_TASK STATEMENT_
The whole listing needs to be written out exactly, except for any images.

_INFORMATION SHOWN_
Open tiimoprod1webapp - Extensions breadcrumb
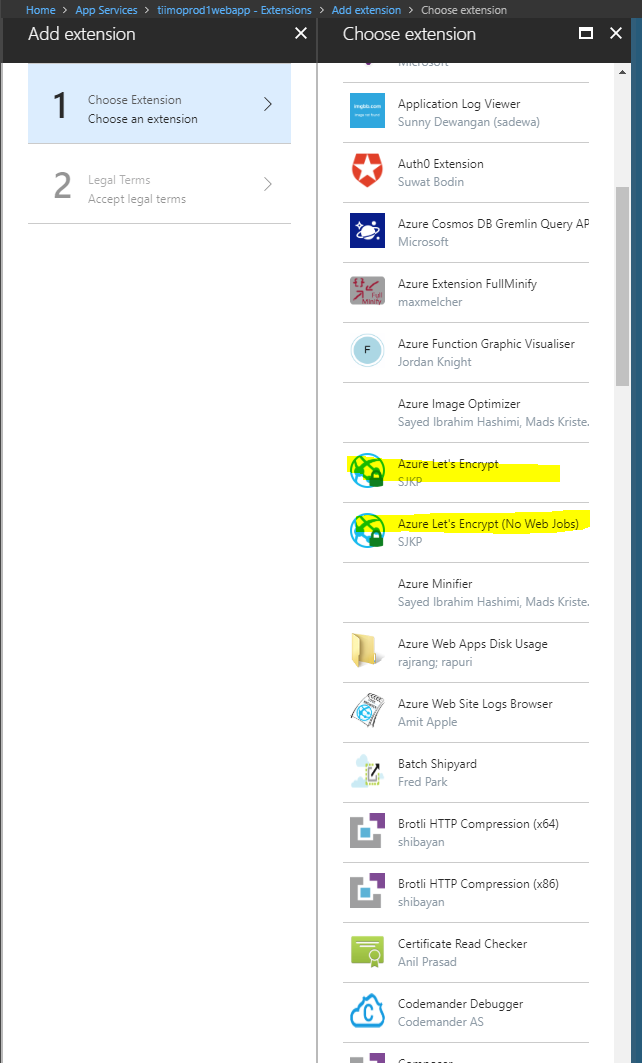642x1063 pixels. tap(234, 10)
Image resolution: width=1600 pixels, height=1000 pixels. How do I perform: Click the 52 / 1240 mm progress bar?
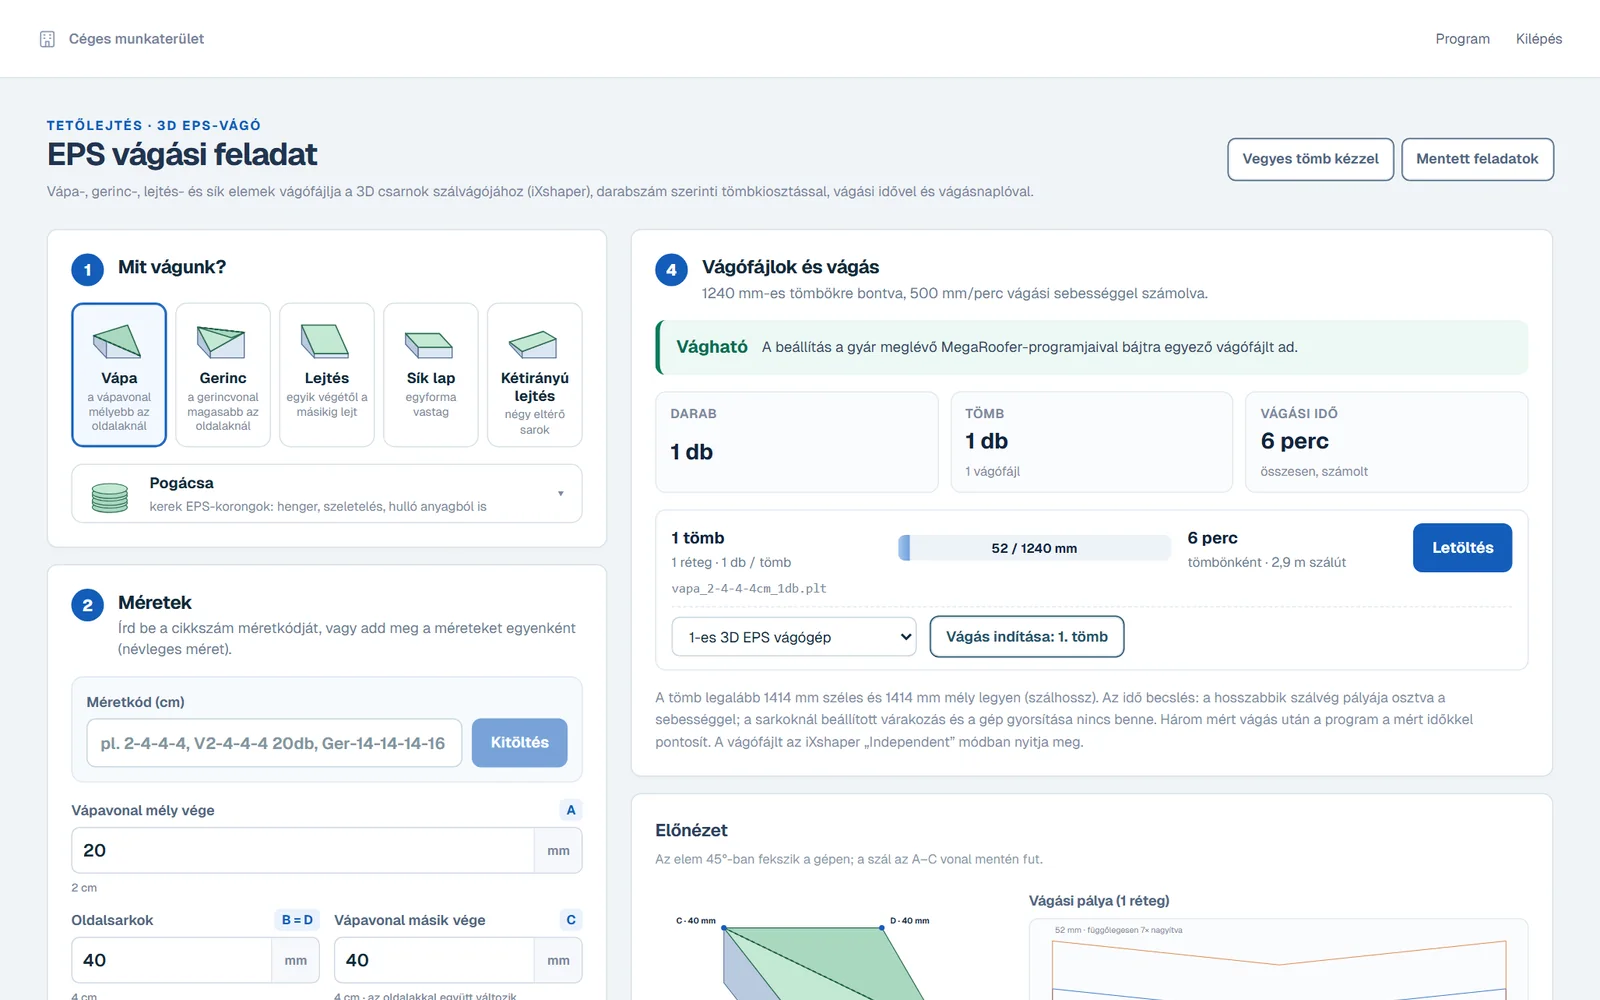click(1034, 548)
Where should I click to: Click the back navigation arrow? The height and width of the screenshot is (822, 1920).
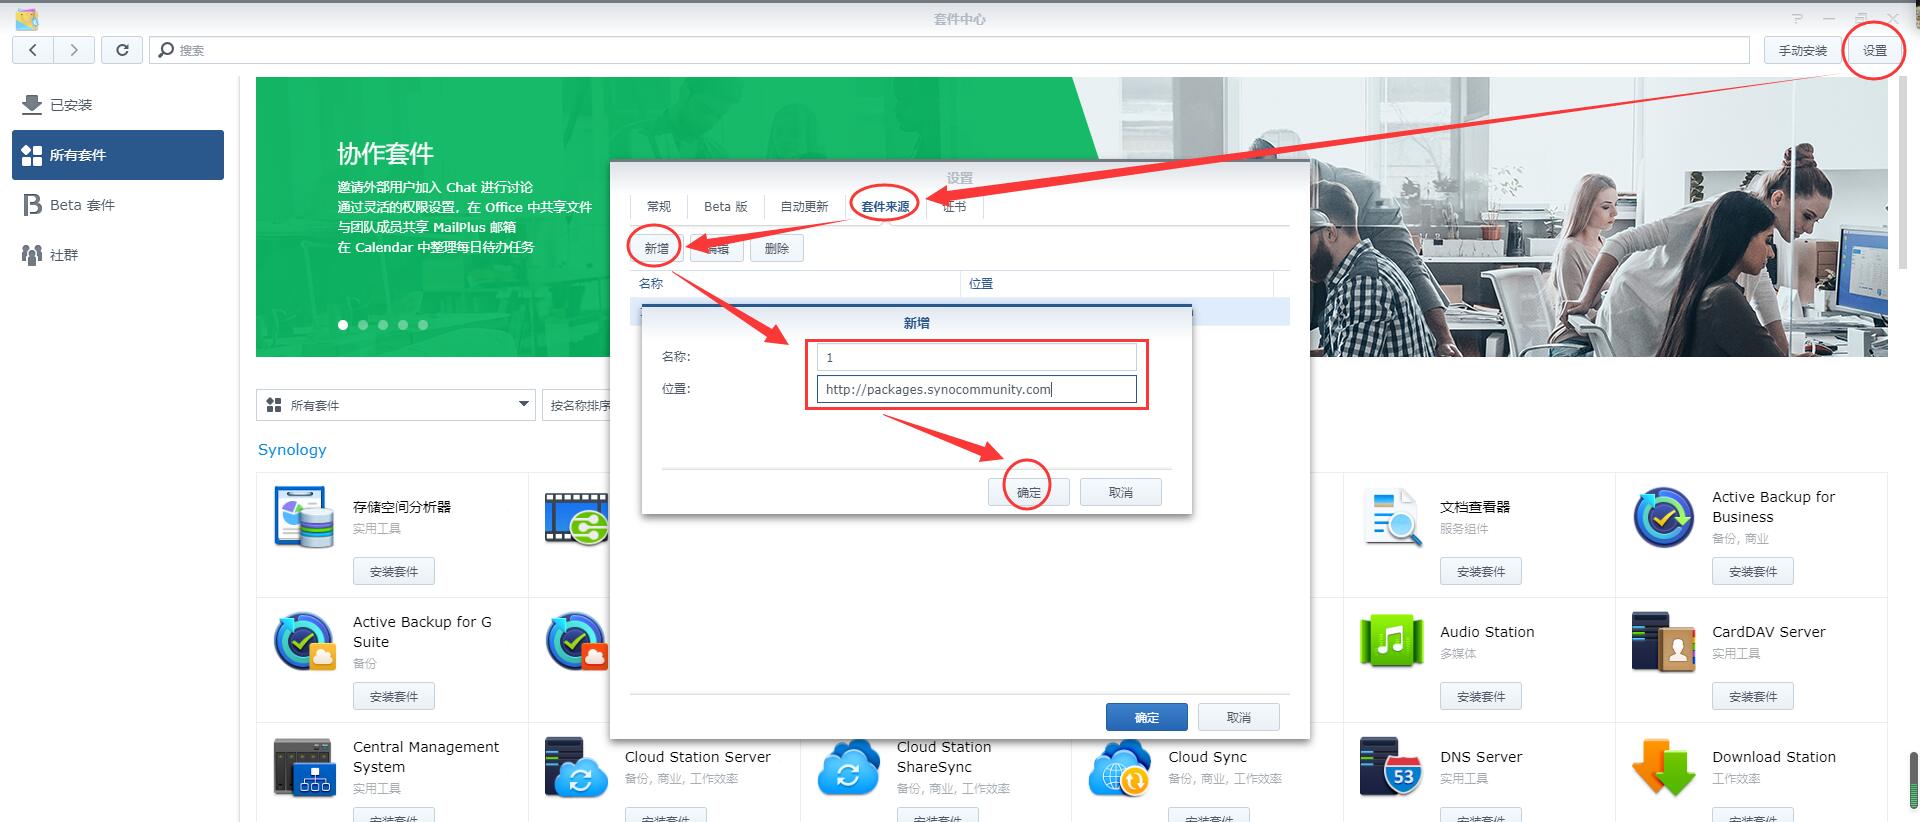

_TASK RESULT_
Open tiimoprod1webapp - Extensions breadcrumb
642x1063 pixels. tap(234, 10)
Image resolution: width=1600 pixels, height=1000 pixels. How do I perform: Click the 52 / 1240 mm progress bar?
click(1034, 548)
Where should I click to: Click the back navigation arrow? The height and width of the screenshot is (822, 1920).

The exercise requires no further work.